Не предавал и не продавал. Немцы недурные психологи в этих делах; думаю, они и не делали ему прямых денежных предложений, хотя знали, что Распутину деньги нужны и что он берет, по пословице, «с живого и с мертвого».

Брал он так и с такой оглаской, что даже министры струсили; пошушукались с охранным отделением и решили выдавать ему определенное ежемесячное содержание, в два срока, тайным порядком, конечно, из секретных сумм. История эта известна. Гришка явился, денежки принял, но толку не вышло никакого: не сократил гомерического побора. Да и что ему жалкие охранные тысчонки? Слизнуть. Поклонницы баловали его невероятно, одевали в шелк и бархат, квартиру заваливали цветами, конфетами и всяким добром посущественнее; с богатеньких просителей Распутин брал и натурой: шубой или чайным сервизом. Но все это было не то: требовались деньги. И не потому, что он жаден к деньгам: он жаден к их швыряныо. Тоже русская черта: попойка — не попойка, море разливанное, денег не жалеть, не считать; захочу — псу под хвост суну, захочу — все себе загребу.

Для этого денег нужно было много; и не диво, что Гришка брал, не обинуясь.

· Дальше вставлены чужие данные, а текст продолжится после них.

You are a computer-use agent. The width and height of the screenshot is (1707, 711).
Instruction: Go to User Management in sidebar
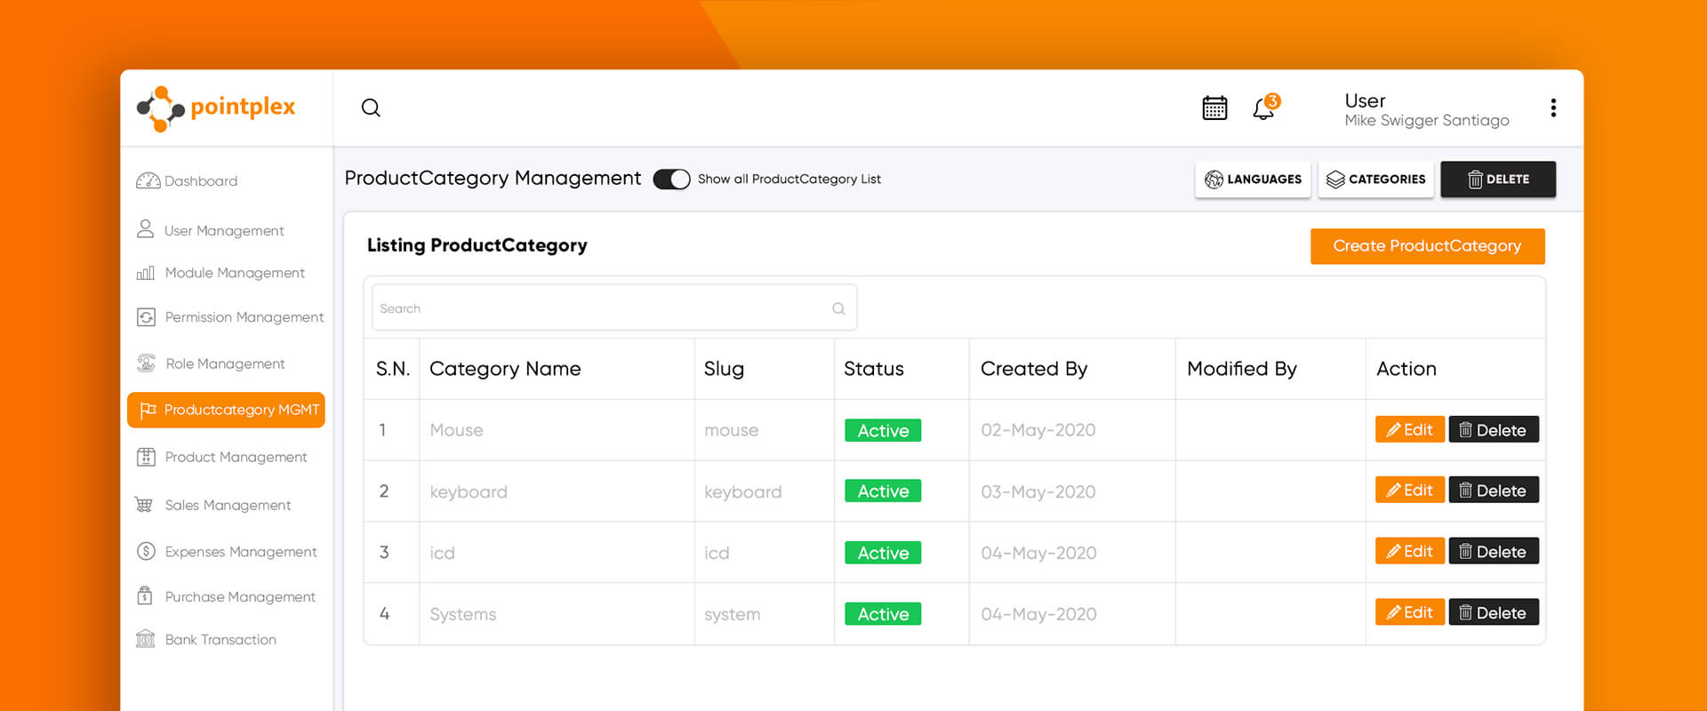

Но никогда не брал у царицы, держал себя крепко. Скупая, она и не дала бы, пожалуй. Однако вряд ли взял бы, если б и дала. Ему нужно было слыть «там» — бессребреником. И слыл. Не опасался, что дойдут слухи до Царского: возьмут за «сплетню», а то и так: богатый дал — а он бедному отдал.

Недаром Аня «вспоминает»: «Сколько он добра делал! У него на приемах бывала всякая беднота, и он всем помогал».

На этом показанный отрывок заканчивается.